■ **Zu erledigende Aufgaben**:
1 - Gib aus dem Textauszug zum Umwandeln von Einheiten den Abschnitt wortgetreu wieder, der mit "3. Schritt: Was" beginnt und bis einschließlich "bzw. verkleinern müssen." reicht.
2 - Woran können Kinder laut dem Textauszug zum Umwandeln von Einheiten nur noch scheitern, wenn sie mit Verständnis an Umwandelaufgaben herangehen?
3 - Knüpfe an den Textauszug zum Umwandeln von Einheiten an und schreibe ihn nach seinem letzten Satz weiter.

■ **Textauszug**:
+++++

6. Umwandeln als mehrschrittiges, geplantes Vorgehen

Ist das bisher Besprochene abgesichert, dann ist es nur noch ein kleiner Schritt zum eigentlichen Umwandeln. Erarbeitet werden sollte ein Schritt-für-Schritt-Vorgehen, bei dem alle bisher erarbeiteten und abgesicherten Voraussetzungen zusammengeführt werden:

  1. Schritt: Klarheit über die Aufgabenstellung schaffen
    Eine beliebige Umrechenaufgabe, z.B. 600 cm = _____ dm, muss zunächst einmal in der oben dargestellten Weise verstanden sein: Eine Strecke wurde mit 600 cm gemessen; ich will herausfinden, wie viele dm dieselbe Strecke lang ist.
  2. Schritt: Verhältnis der Einheiten überprüfen
    Geprüft werden muss also: Wandle ich in eine kleinere Einheit um, oder in eine größere? Dabei kommt dann die abgesicherte Grundüberlegung zum Tragen: Wenn ich in eine kleinere Einheit umwandle, dann werde ich von dieser kleineren Einheit mehr brauchen. Im gegebenen Beispiel (cm in dm) wandle ich in eine größere Einheit um; von der größeren Einheit brauche ich bestimmt weniger.
  3. Schritt: Was heißt das für die Zahl?
    Wenn ich weiß, dass ich von den dm weniger brauche, ist auch schon klar, dass die Anzahl (hier: 600) verkleinert werden muss. Der Rest ist wiederum Anwendung des Stellenwertverständnisses: stehen die Einheiten nebeneinander, geht es um einen „Zehner-Schritt“, also um eine Stelle: 600 cm = 60 dm

In der Kurzfassung klingt das dann bei jeder einzelnen Aufgabe so:

„die Einheit wird kleiner, also wird die Zahl größer, um …. Stellen“
oder eben umgekehrt
„die Einheit wird größer, also wird die Zahl kleiner, um …. Stellen“

Kinder, die wie beschrieben mit Verständnis an Umwandelaufgaben herangehen, können somit nur noch an einer Sache scheitern: nicht sicher zu wissen, um wie viele Stellen sie die Zahlen vergrößern bzw. verkleinern müssen.

Zum sicheren Umwandeln gehört neben dem Verständnis auch das sichere Wissen um die „Umrechnungszahlen“. So lange dieses noch nicht abrufbar ist, spricht nichts dagegen, eine für den jeweiligen Maßbereich erstellte Tabelle der Einheiten als Hilfsmittel verwenden zu lassen. Kinder sollten freilich ermutigt werden, die benötigte Tabelle jeweils (notfalls wiederholt) selbst zu erstellen. Das aktive und wiederholte Reproduzieren der Tabelle wird diese besser im Gedächtnis festigen als das bloße Anschauen einer bereits vorgefertigten. Ein Blick auf die vom Kind erstellte Tabelle kann darüber hinaus auch der Lehrperson Auskunft über mögliche Fehlerquellen geben.

+++++

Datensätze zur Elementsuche
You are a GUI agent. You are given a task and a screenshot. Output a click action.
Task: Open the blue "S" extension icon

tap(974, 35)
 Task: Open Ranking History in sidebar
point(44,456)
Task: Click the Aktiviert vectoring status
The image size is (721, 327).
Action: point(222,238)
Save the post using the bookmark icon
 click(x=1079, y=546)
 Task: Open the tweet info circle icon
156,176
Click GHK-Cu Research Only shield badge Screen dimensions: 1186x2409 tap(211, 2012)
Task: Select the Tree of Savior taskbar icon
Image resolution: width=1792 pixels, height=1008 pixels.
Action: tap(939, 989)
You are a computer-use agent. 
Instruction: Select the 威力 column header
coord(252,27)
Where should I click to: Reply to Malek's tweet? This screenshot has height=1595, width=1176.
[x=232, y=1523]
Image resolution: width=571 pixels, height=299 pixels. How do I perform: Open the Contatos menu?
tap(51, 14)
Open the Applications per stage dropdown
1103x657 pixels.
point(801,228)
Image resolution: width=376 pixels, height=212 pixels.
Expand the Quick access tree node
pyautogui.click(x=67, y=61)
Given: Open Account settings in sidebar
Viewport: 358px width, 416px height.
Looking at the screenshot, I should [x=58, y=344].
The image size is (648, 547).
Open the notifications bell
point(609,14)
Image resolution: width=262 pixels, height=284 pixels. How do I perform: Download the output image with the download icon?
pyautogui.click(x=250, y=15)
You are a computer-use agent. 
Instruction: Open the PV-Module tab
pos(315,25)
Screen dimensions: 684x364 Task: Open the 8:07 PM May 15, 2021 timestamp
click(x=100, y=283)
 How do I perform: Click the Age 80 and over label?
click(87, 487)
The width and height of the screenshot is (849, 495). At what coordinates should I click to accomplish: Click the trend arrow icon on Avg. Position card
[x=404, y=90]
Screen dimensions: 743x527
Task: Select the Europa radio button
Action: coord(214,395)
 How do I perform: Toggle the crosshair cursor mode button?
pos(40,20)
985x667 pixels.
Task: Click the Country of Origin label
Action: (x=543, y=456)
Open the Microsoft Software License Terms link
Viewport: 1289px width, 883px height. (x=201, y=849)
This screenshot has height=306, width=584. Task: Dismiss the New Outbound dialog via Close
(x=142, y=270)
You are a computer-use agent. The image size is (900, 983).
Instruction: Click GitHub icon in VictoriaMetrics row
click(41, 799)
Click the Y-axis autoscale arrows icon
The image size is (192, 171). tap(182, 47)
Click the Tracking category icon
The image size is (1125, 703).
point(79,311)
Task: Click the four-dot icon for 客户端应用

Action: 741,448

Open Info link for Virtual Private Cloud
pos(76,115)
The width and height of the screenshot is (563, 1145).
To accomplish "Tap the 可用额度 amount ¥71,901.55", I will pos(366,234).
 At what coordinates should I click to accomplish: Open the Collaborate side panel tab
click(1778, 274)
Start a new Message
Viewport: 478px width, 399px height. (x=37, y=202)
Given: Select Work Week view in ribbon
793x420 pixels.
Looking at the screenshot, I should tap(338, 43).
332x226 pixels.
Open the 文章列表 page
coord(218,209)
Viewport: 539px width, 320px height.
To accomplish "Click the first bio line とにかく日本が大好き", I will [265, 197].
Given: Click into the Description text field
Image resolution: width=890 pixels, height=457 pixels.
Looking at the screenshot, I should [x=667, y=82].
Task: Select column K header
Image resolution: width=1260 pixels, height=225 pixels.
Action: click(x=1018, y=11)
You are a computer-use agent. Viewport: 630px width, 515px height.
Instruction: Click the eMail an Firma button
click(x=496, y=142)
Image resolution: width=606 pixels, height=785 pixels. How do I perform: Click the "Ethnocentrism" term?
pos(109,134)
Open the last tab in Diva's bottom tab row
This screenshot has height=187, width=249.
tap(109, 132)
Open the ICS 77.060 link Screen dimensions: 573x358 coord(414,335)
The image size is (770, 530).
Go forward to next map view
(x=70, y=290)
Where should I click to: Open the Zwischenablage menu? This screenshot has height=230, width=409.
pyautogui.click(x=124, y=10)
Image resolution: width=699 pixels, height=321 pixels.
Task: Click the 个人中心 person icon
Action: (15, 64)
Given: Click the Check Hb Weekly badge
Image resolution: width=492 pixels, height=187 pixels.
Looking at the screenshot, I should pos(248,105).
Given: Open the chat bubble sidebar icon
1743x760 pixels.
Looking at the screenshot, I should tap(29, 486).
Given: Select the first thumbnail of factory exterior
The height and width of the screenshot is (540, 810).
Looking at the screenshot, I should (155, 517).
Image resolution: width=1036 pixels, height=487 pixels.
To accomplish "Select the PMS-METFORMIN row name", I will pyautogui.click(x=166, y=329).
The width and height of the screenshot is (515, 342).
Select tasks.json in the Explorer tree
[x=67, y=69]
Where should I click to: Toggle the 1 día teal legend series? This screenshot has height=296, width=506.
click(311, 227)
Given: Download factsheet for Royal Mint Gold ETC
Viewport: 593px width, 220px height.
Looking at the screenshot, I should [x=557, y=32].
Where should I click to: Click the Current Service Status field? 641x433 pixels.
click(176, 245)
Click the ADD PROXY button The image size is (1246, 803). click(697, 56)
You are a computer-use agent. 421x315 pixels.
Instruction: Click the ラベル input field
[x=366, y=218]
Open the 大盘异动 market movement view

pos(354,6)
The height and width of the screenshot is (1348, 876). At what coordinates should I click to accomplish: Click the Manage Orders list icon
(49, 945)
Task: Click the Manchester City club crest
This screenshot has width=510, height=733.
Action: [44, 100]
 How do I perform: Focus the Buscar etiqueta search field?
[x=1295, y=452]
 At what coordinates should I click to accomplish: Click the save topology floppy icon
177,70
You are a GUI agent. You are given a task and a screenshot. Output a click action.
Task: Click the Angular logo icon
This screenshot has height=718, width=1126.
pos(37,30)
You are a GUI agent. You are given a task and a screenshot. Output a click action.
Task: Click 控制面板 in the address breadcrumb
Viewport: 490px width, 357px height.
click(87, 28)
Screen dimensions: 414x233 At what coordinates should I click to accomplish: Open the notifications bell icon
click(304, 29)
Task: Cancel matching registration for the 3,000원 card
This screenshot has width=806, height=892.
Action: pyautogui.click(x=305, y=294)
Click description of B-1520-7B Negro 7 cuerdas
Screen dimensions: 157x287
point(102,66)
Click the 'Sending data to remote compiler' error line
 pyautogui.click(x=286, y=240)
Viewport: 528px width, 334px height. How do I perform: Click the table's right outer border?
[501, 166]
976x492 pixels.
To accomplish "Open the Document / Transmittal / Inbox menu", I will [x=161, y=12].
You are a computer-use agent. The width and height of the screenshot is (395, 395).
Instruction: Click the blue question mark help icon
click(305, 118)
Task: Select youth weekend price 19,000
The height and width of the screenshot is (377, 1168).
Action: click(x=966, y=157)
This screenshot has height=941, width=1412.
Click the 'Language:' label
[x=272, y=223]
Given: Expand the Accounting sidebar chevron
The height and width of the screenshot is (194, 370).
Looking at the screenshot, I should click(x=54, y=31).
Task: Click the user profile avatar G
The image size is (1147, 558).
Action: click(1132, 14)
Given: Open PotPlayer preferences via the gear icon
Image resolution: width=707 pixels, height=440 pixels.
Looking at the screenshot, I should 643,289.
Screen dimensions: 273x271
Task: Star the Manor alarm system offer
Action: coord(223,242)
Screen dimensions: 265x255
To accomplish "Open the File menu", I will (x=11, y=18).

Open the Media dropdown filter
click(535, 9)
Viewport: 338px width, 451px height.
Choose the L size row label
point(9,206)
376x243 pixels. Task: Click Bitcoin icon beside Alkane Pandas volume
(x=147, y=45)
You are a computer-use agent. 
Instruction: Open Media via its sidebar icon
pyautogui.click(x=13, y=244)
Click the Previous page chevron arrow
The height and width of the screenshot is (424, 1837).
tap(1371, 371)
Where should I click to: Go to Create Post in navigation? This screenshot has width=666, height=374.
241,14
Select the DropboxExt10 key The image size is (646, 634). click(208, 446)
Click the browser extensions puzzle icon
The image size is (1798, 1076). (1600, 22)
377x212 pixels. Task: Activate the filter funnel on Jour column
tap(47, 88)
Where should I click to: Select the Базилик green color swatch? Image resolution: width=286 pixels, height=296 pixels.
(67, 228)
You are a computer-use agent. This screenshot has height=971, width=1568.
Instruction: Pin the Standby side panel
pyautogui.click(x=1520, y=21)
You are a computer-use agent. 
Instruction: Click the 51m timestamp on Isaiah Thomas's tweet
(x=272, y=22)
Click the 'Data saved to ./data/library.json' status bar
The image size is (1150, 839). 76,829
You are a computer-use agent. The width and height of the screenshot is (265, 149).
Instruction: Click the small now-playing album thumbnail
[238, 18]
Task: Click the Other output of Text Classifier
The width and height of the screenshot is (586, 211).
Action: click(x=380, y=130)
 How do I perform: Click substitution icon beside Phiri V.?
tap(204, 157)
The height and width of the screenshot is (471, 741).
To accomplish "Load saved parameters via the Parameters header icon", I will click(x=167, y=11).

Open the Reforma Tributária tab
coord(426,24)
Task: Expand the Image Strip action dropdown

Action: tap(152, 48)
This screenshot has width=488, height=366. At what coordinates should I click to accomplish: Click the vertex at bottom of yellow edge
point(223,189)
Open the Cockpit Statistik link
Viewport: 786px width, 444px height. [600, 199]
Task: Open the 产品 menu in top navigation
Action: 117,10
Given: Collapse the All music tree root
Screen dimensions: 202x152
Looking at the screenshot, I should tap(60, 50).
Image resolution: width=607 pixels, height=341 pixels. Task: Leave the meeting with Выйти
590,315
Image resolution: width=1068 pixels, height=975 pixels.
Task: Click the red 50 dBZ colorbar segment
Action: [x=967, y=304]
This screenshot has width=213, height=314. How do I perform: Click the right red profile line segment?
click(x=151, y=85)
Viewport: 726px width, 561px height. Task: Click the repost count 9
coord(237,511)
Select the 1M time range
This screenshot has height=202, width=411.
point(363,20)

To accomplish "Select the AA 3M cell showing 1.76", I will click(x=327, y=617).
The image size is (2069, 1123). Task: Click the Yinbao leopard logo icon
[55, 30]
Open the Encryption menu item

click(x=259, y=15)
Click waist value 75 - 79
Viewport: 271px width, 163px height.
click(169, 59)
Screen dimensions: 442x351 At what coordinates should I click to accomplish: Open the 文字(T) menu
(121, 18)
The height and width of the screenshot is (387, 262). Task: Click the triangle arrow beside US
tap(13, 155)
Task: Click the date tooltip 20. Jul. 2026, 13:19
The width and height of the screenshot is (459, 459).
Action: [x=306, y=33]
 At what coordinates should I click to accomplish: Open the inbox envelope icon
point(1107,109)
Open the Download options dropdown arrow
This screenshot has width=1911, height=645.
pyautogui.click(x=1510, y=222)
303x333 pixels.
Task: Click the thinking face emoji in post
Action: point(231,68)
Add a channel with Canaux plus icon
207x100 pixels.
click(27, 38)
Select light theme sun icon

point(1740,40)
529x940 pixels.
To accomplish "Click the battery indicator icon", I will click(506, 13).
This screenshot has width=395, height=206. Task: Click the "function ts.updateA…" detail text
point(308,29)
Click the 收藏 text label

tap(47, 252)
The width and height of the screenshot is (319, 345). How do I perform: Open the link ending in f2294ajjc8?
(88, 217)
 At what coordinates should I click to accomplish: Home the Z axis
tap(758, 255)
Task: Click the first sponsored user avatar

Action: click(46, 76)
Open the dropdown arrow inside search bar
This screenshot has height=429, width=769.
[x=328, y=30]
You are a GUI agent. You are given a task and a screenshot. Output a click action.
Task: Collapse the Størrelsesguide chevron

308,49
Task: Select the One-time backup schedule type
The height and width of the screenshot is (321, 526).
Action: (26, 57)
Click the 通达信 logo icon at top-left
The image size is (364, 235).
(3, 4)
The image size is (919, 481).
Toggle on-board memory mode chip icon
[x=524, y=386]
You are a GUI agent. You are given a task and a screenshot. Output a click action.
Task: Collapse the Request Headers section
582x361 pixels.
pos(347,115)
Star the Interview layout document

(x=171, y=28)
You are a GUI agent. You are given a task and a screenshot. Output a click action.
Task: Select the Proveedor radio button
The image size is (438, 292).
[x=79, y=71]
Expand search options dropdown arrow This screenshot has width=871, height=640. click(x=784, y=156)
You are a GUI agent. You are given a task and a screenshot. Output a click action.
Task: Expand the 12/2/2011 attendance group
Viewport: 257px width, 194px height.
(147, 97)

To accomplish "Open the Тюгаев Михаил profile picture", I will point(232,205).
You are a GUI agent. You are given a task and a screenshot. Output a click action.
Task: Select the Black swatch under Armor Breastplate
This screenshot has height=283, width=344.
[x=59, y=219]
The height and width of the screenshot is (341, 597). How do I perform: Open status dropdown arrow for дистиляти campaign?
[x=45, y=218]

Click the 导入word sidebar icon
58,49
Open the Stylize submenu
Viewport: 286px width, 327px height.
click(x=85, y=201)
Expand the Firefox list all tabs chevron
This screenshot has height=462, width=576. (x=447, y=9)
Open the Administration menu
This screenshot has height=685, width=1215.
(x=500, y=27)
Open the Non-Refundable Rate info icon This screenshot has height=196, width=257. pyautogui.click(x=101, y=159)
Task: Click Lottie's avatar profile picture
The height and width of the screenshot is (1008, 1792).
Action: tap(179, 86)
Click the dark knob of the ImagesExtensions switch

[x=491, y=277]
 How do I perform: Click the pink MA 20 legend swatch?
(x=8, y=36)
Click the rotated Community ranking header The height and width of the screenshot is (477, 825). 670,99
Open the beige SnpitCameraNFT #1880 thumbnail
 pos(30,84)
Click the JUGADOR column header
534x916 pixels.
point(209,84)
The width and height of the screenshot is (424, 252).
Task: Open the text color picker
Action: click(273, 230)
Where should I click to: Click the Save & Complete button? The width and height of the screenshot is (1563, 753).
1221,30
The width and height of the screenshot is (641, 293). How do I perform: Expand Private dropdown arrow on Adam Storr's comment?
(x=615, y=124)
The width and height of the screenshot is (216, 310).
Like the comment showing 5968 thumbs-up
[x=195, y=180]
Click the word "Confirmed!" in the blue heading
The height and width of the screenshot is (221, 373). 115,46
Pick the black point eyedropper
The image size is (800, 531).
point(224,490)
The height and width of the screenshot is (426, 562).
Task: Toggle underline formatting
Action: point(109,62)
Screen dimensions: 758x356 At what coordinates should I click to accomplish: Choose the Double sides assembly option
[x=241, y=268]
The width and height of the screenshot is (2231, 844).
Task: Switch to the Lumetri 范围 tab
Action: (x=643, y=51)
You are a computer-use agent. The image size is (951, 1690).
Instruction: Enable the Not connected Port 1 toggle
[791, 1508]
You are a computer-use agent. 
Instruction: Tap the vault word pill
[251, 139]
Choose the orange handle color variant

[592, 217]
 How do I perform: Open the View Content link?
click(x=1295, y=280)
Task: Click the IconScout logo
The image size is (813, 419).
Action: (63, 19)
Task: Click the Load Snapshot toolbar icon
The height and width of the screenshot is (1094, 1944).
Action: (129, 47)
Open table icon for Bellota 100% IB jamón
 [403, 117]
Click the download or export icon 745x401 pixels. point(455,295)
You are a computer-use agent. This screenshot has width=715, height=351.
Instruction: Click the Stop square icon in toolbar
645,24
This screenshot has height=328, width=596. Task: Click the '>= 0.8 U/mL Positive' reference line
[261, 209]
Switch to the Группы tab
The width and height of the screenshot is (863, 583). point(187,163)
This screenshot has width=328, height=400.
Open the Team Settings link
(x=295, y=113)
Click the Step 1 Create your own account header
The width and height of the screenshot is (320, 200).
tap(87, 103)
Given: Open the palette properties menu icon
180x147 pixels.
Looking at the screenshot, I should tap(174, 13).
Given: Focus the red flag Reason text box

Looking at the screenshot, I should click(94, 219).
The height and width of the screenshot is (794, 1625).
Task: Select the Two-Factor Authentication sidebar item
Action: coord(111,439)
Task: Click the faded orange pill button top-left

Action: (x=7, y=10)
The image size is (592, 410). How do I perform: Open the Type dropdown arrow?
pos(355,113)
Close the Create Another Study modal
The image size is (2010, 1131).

+++++

■ **Antworten zu Aufgaben**:
1 -
3. Schritt: Was heißt das für die Zahl?
    Wenn ich weiß, dass ich von den dm weniger brauche, ist auch schon klar, dass die Anzahl (hier: 600) verkleinert werden muss. Der Rest ist wiederum Anwendung des Stellenwertverständnisses: stehen die Einheiten nebeneinander, geht es um einen „Zehner-Schritt“, also um eine Stelle: 600 cm = 60 dm

In der Kurzfassung klingt das dann bei jeder einzelnen Aufgabe so:

„die Einheit wird kleiner, also wird die Zahl größer, um …. Stellen“
oder eben umgekehrt
„die Einheit wird größer, also wird die Zahl kleiner, um …. Stellen“

Kinder, die wie beschrieben mit Verständnis an Umwandelaufgaben herangehen, können somit nur noch an einer Sache scheitern: nicht sicher zu wissen, um wie viele Stellen sie die Zahlen vergrößern bzw. verkleinern müssen.

2 - Sie können nur noch daran scheitern, nicht sicher zu wissen, um wie viele Stellen sie die Zahlen vergrößern bzw. verkleinern müssen.

3 -
 

7. Festigung und Übung

Wie jede mathematische Grundfertigkeit muss auch das Umwandeln durch (je nach Kind unterschiedlich zeitintensive) Übungen automatisiert werden, d.h.: die begriffenen Schritte müssen zur Selbstverständlichkeit werden und ohne großes Grübeln flüssig ablaufen. Mit Blick auf die in vielen Schulbüchern immer noch verbreiteten „Aufgaben-Kolonnen“ muss dabei nochmals vor stereotypen Übungen gewarnt werden: diese führen die Aufmerksamkeit weg von den Maßeinheiten und den hilfreichen Grundüberlegungen und hin zu den Zahlen, und verleiten so zum Abarbeiten unreflektierter Schematismen.

Sowohl im Interesse eines „Einschleifens“ von Schritten, als auch im Interesse einer Kontrolle des tatsächlichen Verständnisses müssen Übungsformate gewählt werden, die eine bloß „mechanische“ Erledigung unmöglich machen.

 

8. Schlussbemerkung

Für einen verständnisorientierten Unterricht empfiehlt sich folgender didaktischer Aufbau des Themas „Größen“:

In den ersten 3 bis 4 Schuljahren sollte den drei Schwerpunktthemen Messen, Modellvorstellungen und Schätzen ausreichend Zeit gewidmet werden. Im Detail geht es beim Messen  um nicht-konventionelle und konventionelle Maßeinheiten, auch darum, Messgeräte kennenzulernen, alles mit dem Ziel, die Messprinzipien zu verstehen. Verschiedene Maßeinheiten untereinander vergleichen und In-Beziehung-bringen ist ein wichtiger Zwischenschritt zum Schätzen (mit Nachmessen) und zum Aufbau von Modellvorstellungen. Auch Problemlöseaufgaben sind unter Nutzung des erarbeiteten Stützpunktwissens möglich und sinnvoll.

Erst wenn der Zahlenraum ausreichend groß ist, mindestens bis Million, idealerweise sogar erst noch nach der Erarbeitung der Dezimalzahlen, und erst wenn ausreichend Messerfahrungen und Schätzaktivitäten gemacht worden sind und darüber Größenvorstellungen erarbeitet sind, ist die Einführung einer tabellarischen Gesamtübersicht über das metrische System sinnvoll. Ab diesem Zeitpunkt ist es dann möglich, „gebräuchliche Größenangaben in unterschiedlichen Schreibweisen darzustellen und in verschiedenen Einheiten anzugeben“ – und das auf Basis von solidem Verständnis.